§ **PROMPT**:
With the records below as input, work out how many lines include the word "screenshot". Give only the number.

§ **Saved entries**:
--- --- ---

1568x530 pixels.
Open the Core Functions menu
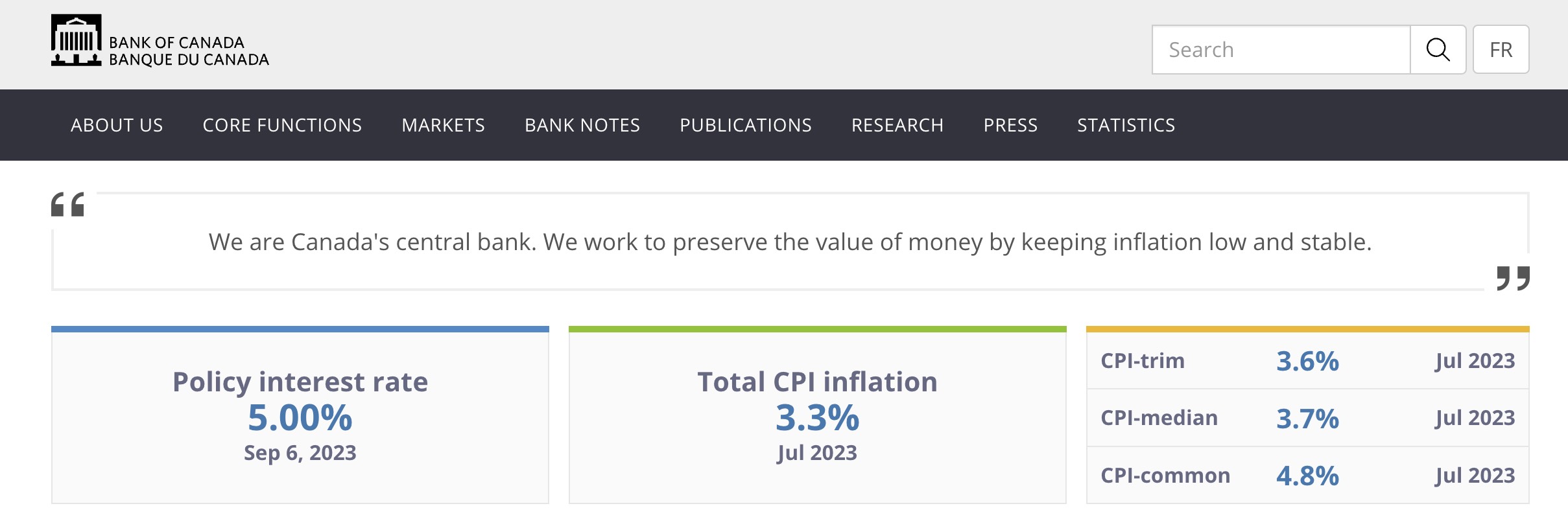click(282, 125)
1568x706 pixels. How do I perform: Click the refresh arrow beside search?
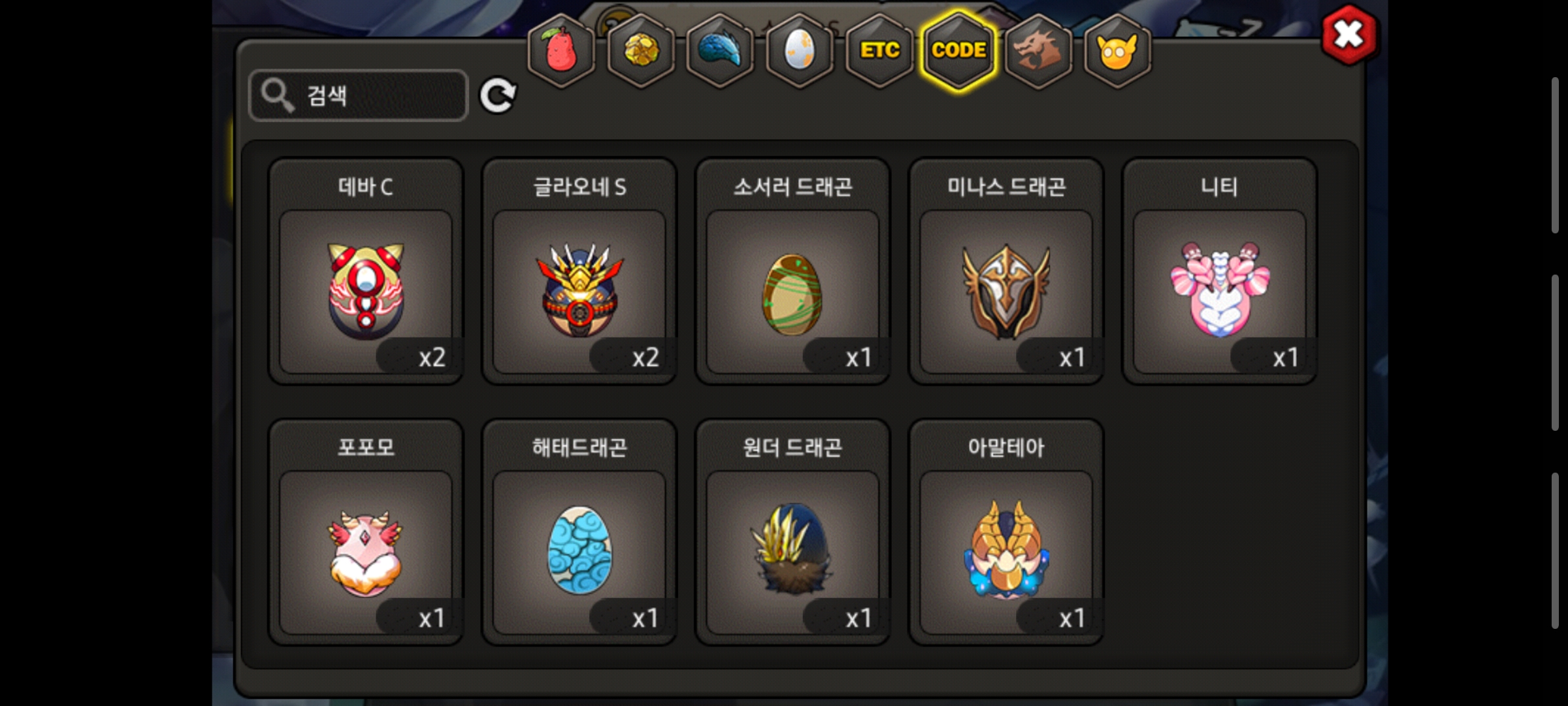coord(498,96)
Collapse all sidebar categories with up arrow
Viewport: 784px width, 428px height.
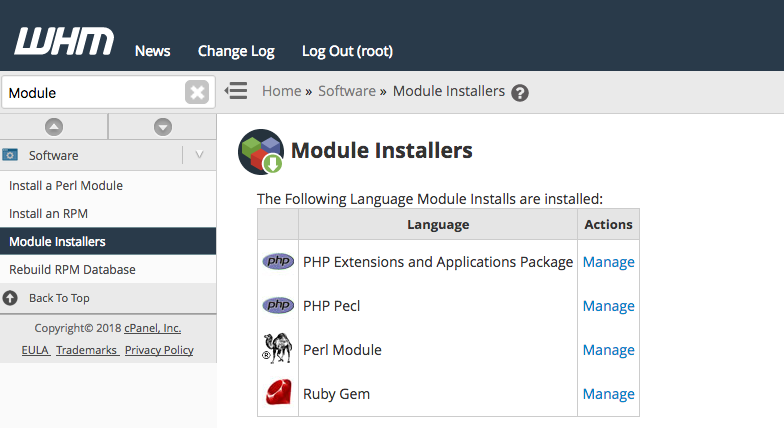pos(54,127)
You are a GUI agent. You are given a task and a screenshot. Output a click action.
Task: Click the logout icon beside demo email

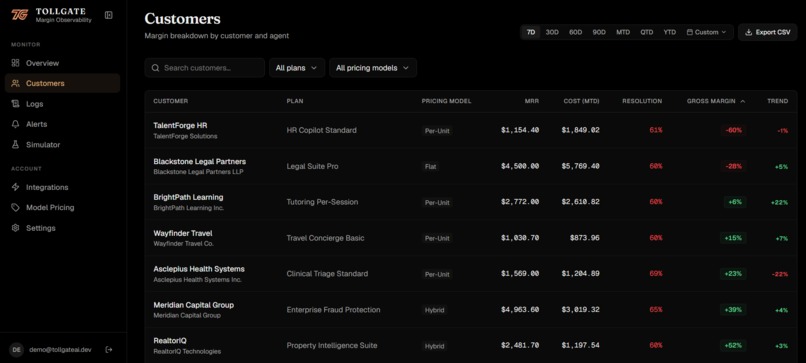(108, 350)
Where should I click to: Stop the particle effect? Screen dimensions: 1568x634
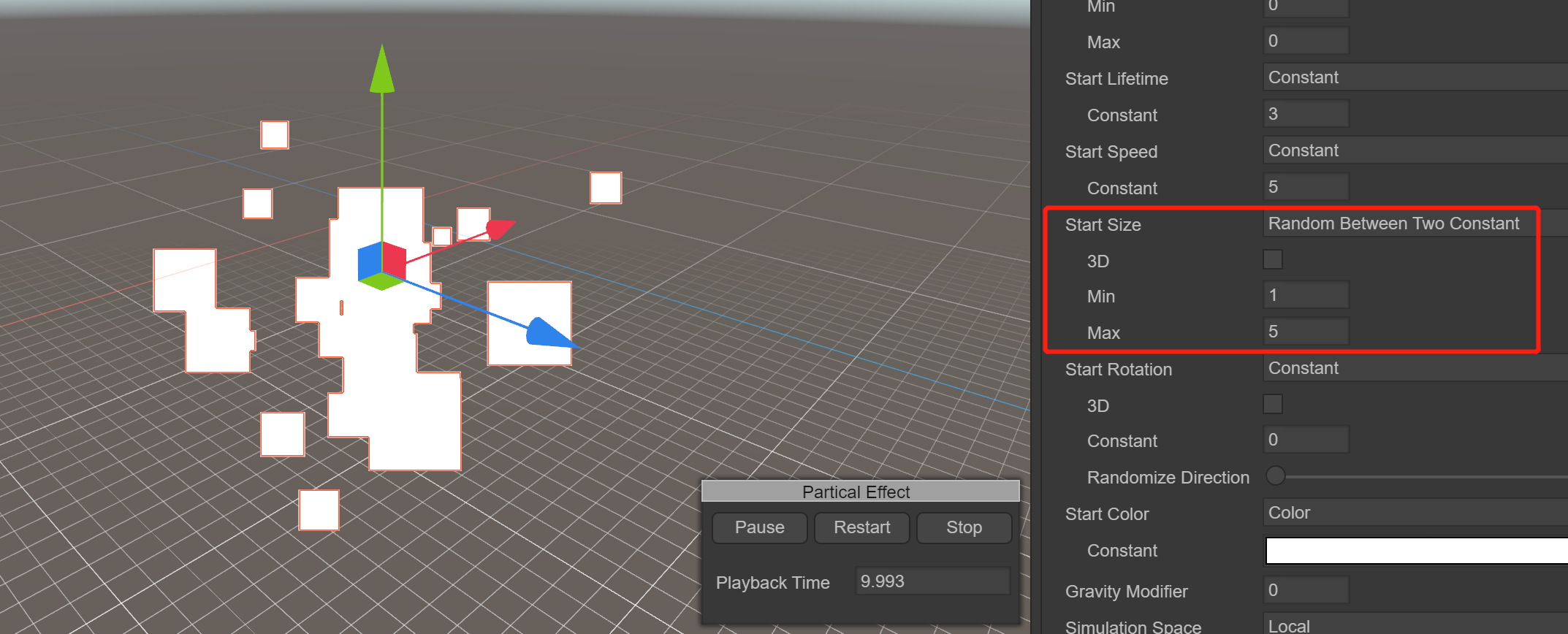(x=964, y=527)
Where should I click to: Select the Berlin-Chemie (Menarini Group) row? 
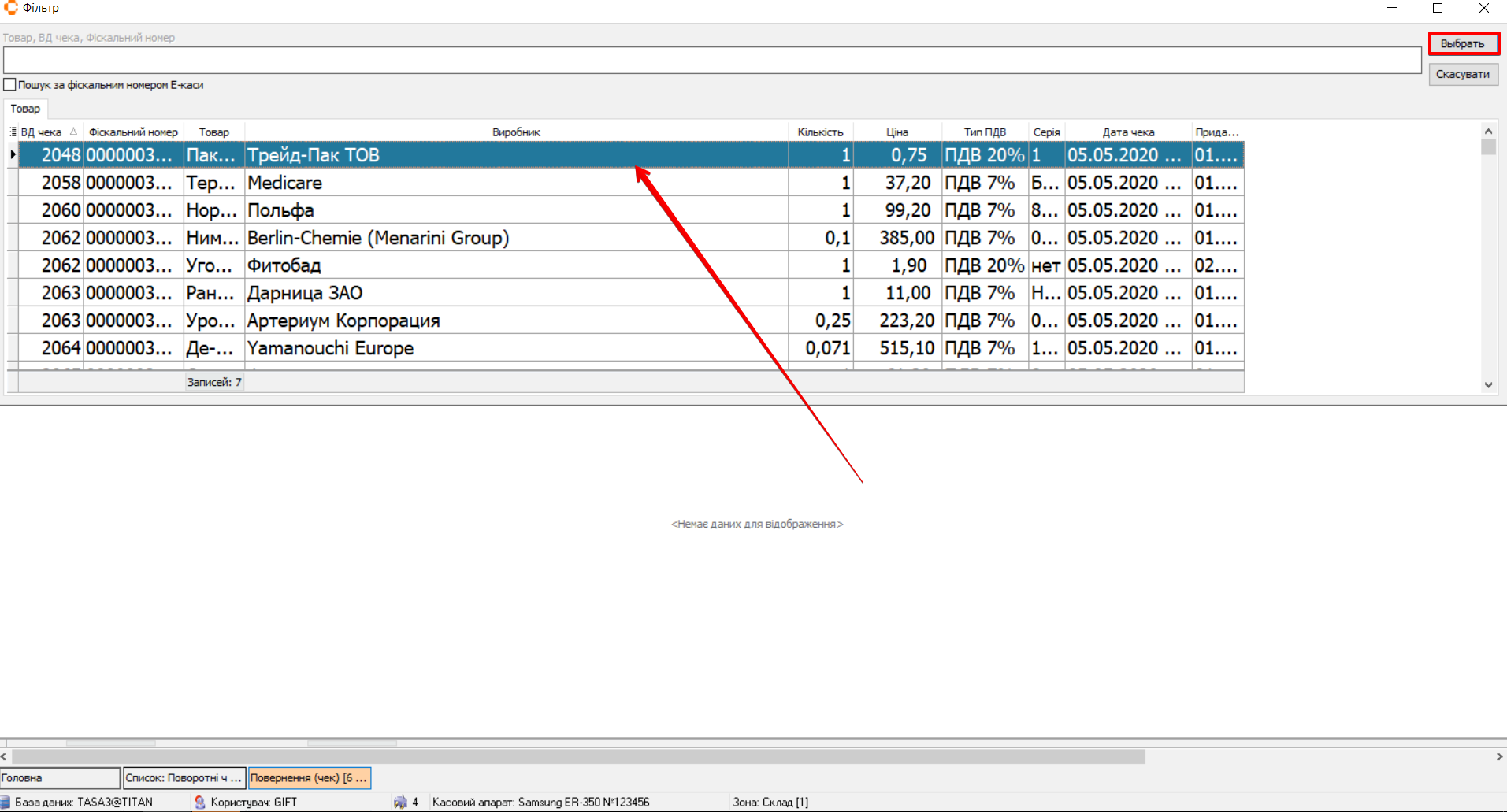pyautogui.click(x=378, y=238)
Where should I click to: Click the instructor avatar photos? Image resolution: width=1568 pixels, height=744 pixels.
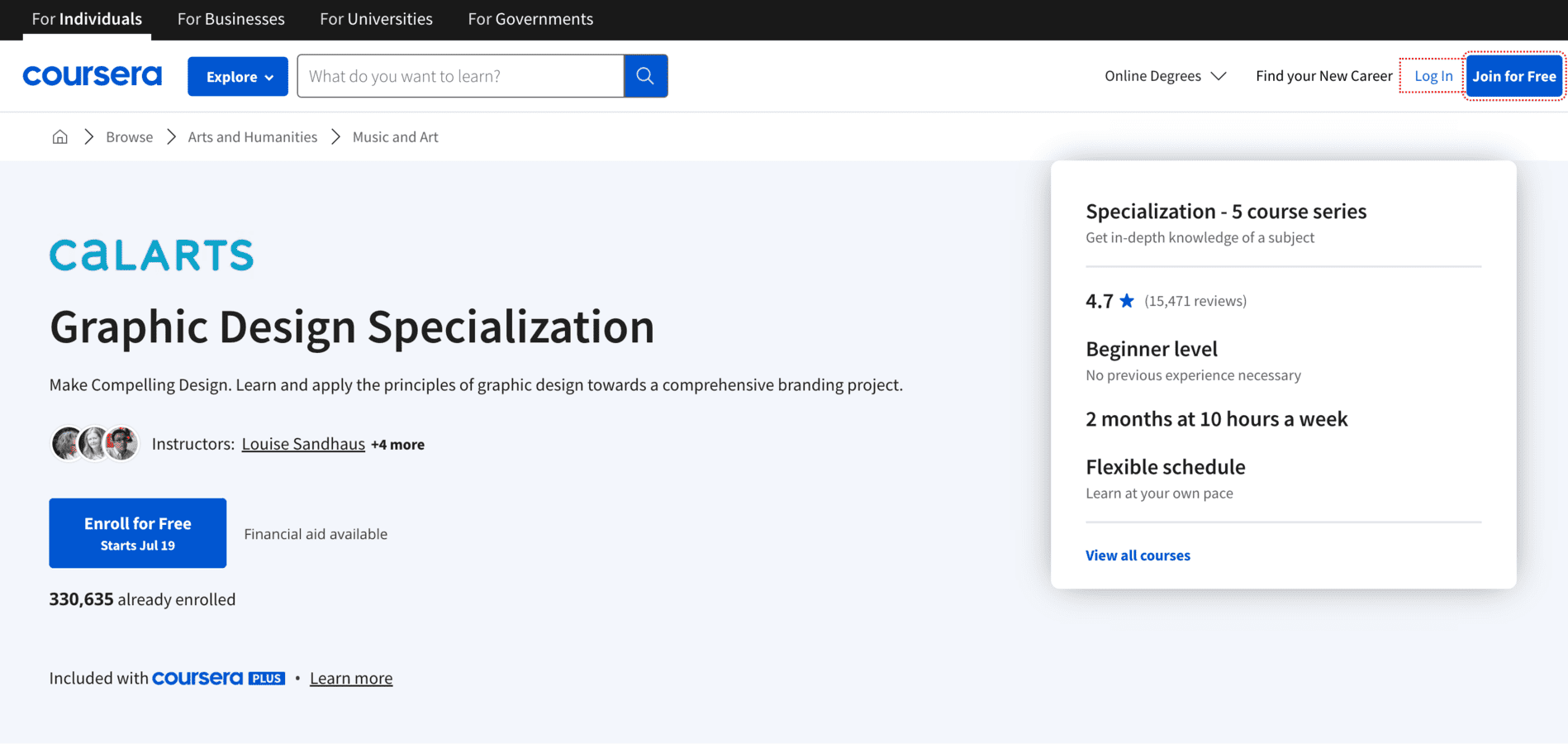point(95,444)

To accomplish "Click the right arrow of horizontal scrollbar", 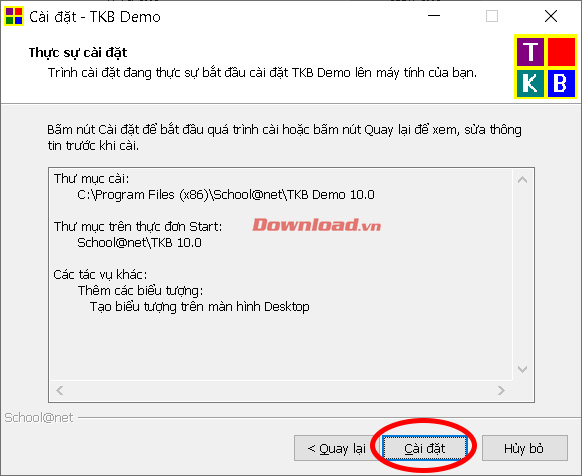I will tap(501, 390).
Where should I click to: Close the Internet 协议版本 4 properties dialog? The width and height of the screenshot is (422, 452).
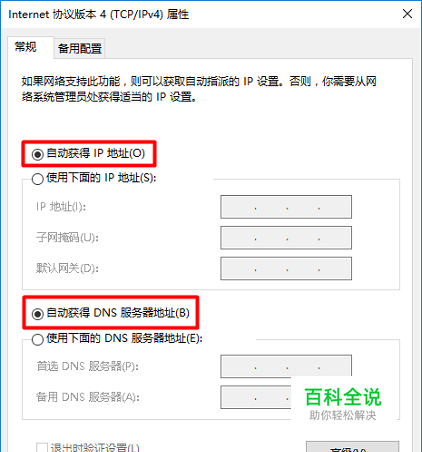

--- --- ---

§ **SOLUTION FOR THIS TASK**:
2